Reign of Christ | Christ the King
Last Sunday after Pentecost (C)
Martyrs Vs. the Empire sermon by Rev Fred Kinsey
The martyrs know it’s all about ‘death and resurrection.’ That is, about a life worth living, and the promise of something better, life with God, now and forever.
For the first three centuries in the life of the church, many a martyr was created. After Christianity was legalized, and everything changed, in the 4th C., the stories of martyrs were told, and retold, and often, truth be told, embellished a bit.
Saint Perpetua, one of the more famous, was martyred in the early 3rd C. She was a most eager martyr, practically begging her Roman captors to take her life, proud of her faith. Only in her 20’s, and with child, the authorities waited until she gave birth, and then somewhat reluctantly and clumsily, fed her to the lions. Hollywood would make us think every Christian was being rounded up for slaughter in these days, but, not true. There were a relative few. But their stories were told boldly, and retold and enhanced to make the point, and especially to uplift those who were going through persecution and wrestling with their faith. So, as the story is told, Perpetua was being attacked by lions, when a soldier interrupted the melee, intending to ‘do her in’ more quickly and spare her, but he couldn’t find it in himself to take her life. So Perpetua took and guided his sword herself, so that her life might be taken, and she gladly go, just as her Lord had, a witness to the faith, unbending and fearless of the same Roman overlords.

EXTRACTED INFORMATION:
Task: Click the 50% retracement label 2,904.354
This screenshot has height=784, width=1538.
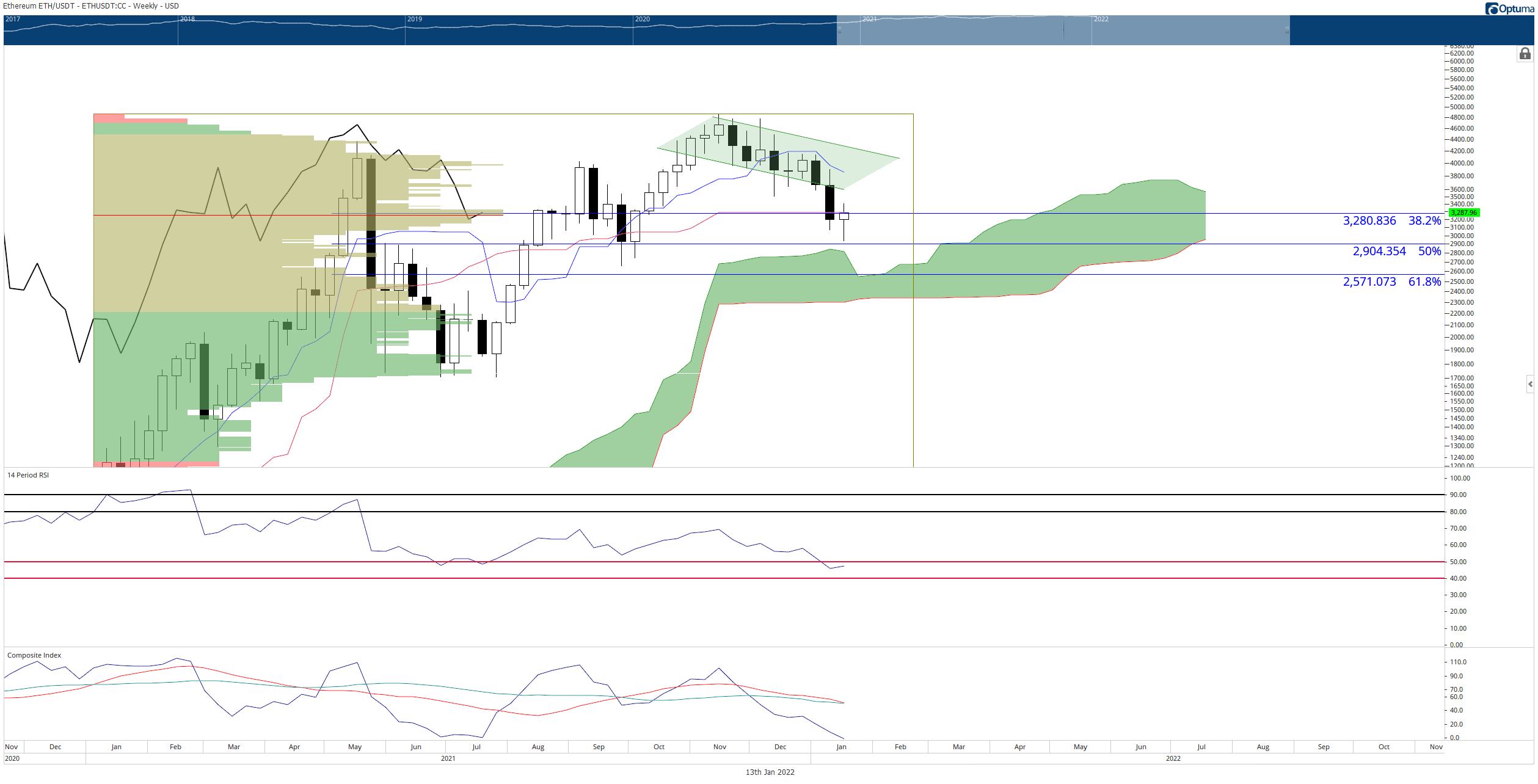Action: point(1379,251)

* * *

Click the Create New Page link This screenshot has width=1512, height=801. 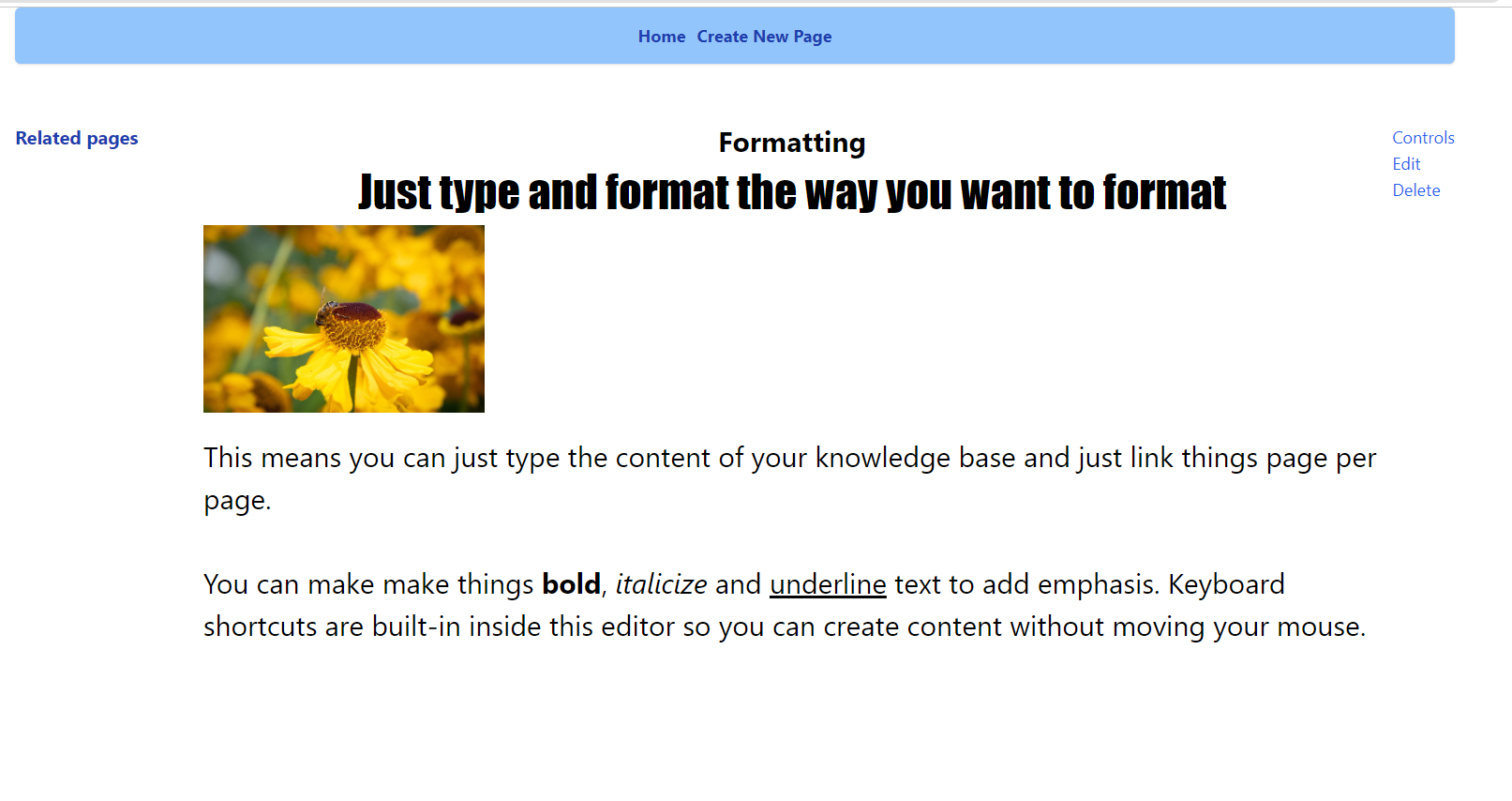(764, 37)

TASKS TO CARRY OUT:
[A] Translate this sentence from the sermon on martyrs into Spanish: "For the first three centuries in the life of the church, many a martyr was created."
[B] Pick up the sermon on martyrs after its final sentence and carry it forward.

OUTPUTS FOR THE TASKS:
[A] Durante los tres primeros siglos de la vida de la iglesia, surgieron muchos mártires.

[B]
If you’re like me, this feels, uh, somewhat distasteful, extremist even, unnecessary. Parts of her story sound more like a suicide bomber, than the friends and family we know, who are believers. Yet, there is something helpful, even for us, about her faith: It knows who her God is. And she stands up to the empire, and its hierarchical controlling gods, because she sees the fulfillment of a more true humanity in the justice and way of Jesus. She believes in the Paradise that Jesus promises to the repentant criminal, who was crucified with Jesus. She finds purpose and meaning to her life, and is willing to sell the pearl of great price, to find great treasure.
There were two criminals hanged with Jesus. And both of them readily identify with him, for all three are convicted insurrectionists together. Crucifixion is the punishment reserved for making an example of a criminal who has acted against the State. The ones who most vocally oppose Roman rule, or perhaps in the case of these two criminals crucified with Jesus, one on his right and one on his left, who may have carried out armed opposition, perhaps murdered Roman soldiers, for them is reserved this unique punishment: to be nailed to a cross, and be hung the better part of a day or more, in a painful, public death. The message was made clear for all to see.
But, the gospel writers tell the story the other way around, from the perspective of the anti-hero, not the conquering Romans. By the time we have walked with Jesus through Galilee, all the way to Jerusalem, in the story of the Gospels, and now to the place that is called the Skull, that is, Golgotha, we see the crucifixion through his eyes. Jesus, as he is first hung on the cross, forgives, even his enemies. And Jesus has followers who are there, keeping watch, witnessing. From this perspective, we see the injustice and feel deeply for the followers, and Jesus, as the leaders and soldiers laugh, and taunt, and mock him.
And we get the criminals’ conversation. The first one seeing Jesus thinks it’s his lucky day. Here’s the Messiah, how great is that! The very day I’m getting crucified, they bring Jesus to hang next to me. And if he’s the Messiah, as many are saying he is, he can save us, if he wants. Wohoo!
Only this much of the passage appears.